* **Görevler**:
(a) Auschwitz metnine göre 11 numaralı bloktaki Zyklon B uygulaması Höss'ü neden rahatlatmıştır? Metnin belirttiği gerekçeyi bir ila üç cümleyle açıklayınız.
(b) Auschwitz metninde "İnsanlık Auschwitz’de Öldü-ARABAYLA" ifadesiyle başlayıp "çalışmalar gerçekleştirdikleri baraka." ifadesiyle biten bölümü hiçbir değişiklik yapmadan çıktı olarak veriniz.

* **Belge Alıntısı**:
════════

İnsanlık Auschwitz’de Öldü-ARABAYLA KRAKOW#2

10 numaralı baraka Azrail lakaplı Dr. Josef Mengele olmak üzere pek çok SS doktorun tutsak bebekler, ikizler, cüceler üzerinde insanlık dışı korkunç deneyleri yaptıkları, yetişkinler üzerinde kısırlaştırma, hadım etme ve hipotermi gibi çalışmalar gerçekleştirdikleri baraka.

Daha Daha Fazla Ölmeliydi İnsanlar

Krakow Auschwitz Gezi Rehberi nin dediğine göre Sovyetler Birliğinde devam eden infazların çokluğundan infaz timleri artık yetersiz kalmaktadır, Daha çok kişiyi, daha kolay ve daha ucuz bir biçimde öldürmenin yollarını bulmalıydılar.Gaz odalarında kullandıkları karbon monoksiti şişeleyerek göndermeyi düşünürler ama buda çok pahalıya mal olacaktır vazgeçip çok kuvvetli patlayıcılar göndererek insanları tıktıkları sığınaklarda patlatarak öldürürler. Bu sırada SS subayı Arthur Nebe’nin sarhoş olup garajında arabasının motorunu kapatmadan sızıp kalması sonucu az daha egzozdan çıkan karbon monoksit gazından zehirlenip ölecek olması Naziler’e ilham verir ve Sovyetler Birliğindeki tutsaklarda bu yöntemi denemeye başlarlar. Auschwitz’de de yetkililer yeni öldürme yöntemleri aramaktadır. Çalışamaz duruma gelen Suvyet tutsaklar hala kurşun sıkılarak öldürülmektedir.

Zyklon B Ve 11 Numaralı Blok- Arabayla Polonya Krakow Seyahati-

Höss’in yardımcısı Fritzsch’in aklına kamptaki bitleri ve diğer haşereleri temizlemek, köylünün ekinlerini böceklerden korumak için kullanılan ve bol miktarda üretilen savaş zamanının son derece faydalı bir maddesi kristalize prusik asit ticari ismi ile Zyklon B’yi kullanabilecekleri gelir.

Krakow Auschwitz Gezi Rehberi sızdırmaz kutuları açılıp hava ile temas edince ölümcül olan Zyklon B kristallerinin ilk kez Auschwitz 11 numaralı blokta denendiğini belirtiyor. Tutsakların tıka basa doldurulup, nefes bile alamayacak derecede sıkışık vaziyette bekletildikleri ve ölene kadar aç bırakıldıkları hücreler bulunan, tutsakların yanından dahi geçmeye korktukları 11 no lu ölüm bloğu. 1941 Ağustos sonu ya da Eylül başı Fritzsch 11 numaralı blokun zemin katının Ölüm Gazı Zyklon B için hazırlanması emrini verir. Kapıları ve pencereleri mühürlenen izole edilen blok da bulunan Sovyet savaş esirleri üzerinde denenen gaz ilk seferinde istenilen sonucu vermeyince gazın miktarı arttırılarak tekrarlanır ve hepsi öldürülür. Ölen mahkumlar zaten kullanılmakta olan krematoryumda yakılır. Bu uygulama Höss’ü çok rahatlatmıştır. Artık kurşunla öldürmenin getirdiği kan gölünden kurtulmuşlardır.

════════

(Tarif edilen öğelerin yerini bulmaya yönelik materyal)
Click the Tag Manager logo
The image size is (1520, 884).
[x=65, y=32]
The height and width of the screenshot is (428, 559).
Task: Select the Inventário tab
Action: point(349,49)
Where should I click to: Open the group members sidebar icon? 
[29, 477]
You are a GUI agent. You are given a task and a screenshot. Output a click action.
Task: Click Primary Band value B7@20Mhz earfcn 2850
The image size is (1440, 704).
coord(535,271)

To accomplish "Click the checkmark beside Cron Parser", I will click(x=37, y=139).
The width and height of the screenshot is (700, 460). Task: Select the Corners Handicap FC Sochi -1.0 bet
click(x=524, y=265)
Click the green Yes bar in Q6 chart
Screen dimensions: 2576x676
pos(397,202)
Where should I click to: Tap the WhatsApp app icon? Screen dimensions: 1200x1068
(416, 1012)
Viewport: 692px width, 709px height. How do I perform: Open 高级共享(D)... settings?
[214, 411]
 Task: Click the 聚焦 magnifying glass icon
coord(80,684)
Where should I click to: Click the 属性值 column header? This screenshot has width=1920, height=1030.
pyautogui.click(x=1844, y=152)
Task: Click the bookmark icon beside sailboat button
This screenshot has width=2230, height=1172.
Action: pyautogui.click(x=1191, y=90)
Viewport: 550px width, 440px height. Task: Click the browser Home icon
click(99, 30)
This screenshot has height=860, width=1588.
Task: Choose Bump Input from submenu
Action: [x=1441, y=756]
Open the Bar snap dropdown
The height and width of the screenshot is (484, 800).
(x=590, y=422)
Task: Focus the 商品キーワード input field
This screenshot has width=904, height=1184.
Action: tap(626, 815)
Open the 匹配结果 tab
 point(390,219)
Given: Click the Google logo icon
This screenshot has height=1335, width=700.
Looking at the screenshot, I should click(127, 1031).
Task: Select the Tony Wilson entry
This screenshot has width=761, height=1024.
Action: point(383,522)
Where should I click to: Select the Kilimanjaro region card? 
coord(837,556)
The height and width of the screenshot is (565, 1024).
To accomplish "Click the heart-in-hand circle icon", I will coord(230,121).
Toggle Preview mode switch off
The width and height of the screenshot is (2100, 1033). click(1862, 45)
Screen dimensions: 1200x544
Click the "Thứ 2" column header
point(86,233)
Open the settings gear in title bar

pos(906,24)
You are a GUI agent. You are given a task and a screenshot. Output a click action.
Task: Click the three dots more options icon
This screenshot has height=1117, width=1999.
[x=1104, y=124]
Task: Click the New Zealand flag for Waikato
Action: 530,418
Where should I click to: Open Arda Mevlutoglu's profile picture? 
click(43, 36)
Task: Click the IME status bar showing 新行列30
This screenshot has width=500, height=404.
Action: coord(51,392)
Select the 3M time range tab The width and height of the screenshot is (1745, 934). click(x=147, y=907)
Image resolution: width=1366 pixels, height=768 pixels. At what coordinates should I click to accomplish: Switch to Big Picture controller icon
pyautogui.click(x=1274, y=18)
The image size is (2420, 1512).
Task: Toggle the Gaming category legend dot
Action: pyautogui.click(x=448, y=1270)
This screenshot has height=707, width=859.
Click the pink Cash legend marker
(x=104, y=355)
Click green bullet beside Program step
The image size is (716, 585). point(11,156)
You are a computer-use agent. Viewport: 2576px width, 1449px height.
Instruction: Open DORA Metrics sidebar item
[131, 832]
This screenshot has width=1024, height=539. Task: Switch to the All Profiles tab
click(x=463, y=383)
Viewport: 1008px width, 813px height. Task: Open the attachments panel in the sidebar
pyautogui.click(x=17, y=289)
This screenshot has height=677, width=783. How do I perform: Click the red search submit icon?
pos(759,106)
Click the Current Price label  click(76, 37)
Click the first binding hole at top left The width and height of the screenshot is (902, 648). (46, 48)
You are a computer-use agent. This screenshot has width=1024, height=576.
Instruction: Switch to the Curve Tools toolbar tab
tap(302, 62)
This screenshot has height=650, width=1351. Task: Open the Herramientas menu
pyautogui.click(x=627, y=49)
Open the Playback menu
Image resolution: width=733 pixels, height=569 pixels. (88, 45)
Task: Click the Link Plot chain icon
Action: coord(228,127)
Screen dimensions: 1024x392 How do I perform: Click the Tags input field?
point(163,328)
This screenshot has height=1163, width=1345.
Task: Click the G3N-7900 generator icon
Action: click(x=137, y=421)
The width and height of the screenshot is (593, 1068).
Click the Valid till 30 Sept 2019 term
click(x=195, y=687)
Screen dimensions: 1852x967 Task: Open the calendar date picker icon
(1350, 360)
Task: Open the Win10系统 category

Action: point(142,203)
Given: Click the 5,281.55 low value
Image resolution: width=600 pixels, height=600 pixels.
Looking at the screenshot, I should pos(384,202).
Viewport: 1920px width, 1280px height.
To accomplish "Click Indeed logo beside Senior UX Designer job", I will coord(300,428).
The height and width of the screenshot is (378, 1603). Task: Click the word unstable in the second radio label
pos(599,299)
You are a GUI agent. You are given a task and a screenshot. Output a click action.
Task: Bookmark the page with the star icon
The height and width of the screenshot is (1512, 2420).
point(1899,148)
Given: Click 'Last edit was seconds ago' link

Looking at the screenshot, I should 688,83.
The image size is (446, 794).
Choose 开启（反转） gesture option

════════

* **Beklenen Çıktılar**:
(a) Bu uygulama sayesinde kurşunla öldürmenin getirdiği kan gölünden kurtulmuşlardır.

(b)
İnsanlık Auschwitz’de Öldü-ARABAYLA KRAKOW#2

10 numaralı baraka Azrail lakaplı Dr. Josef Mengele olmak üzere pek çok SS doktorun tutsak bebekler, ikizler, cüceler üzerinde insanlık dışı korkunç deneyleri yaptıkları, yetişkinler üzerinde kısırlaştırma, hadım etme ve hipotermi gibi çalışmalar gerçekleştirdikleri baraka.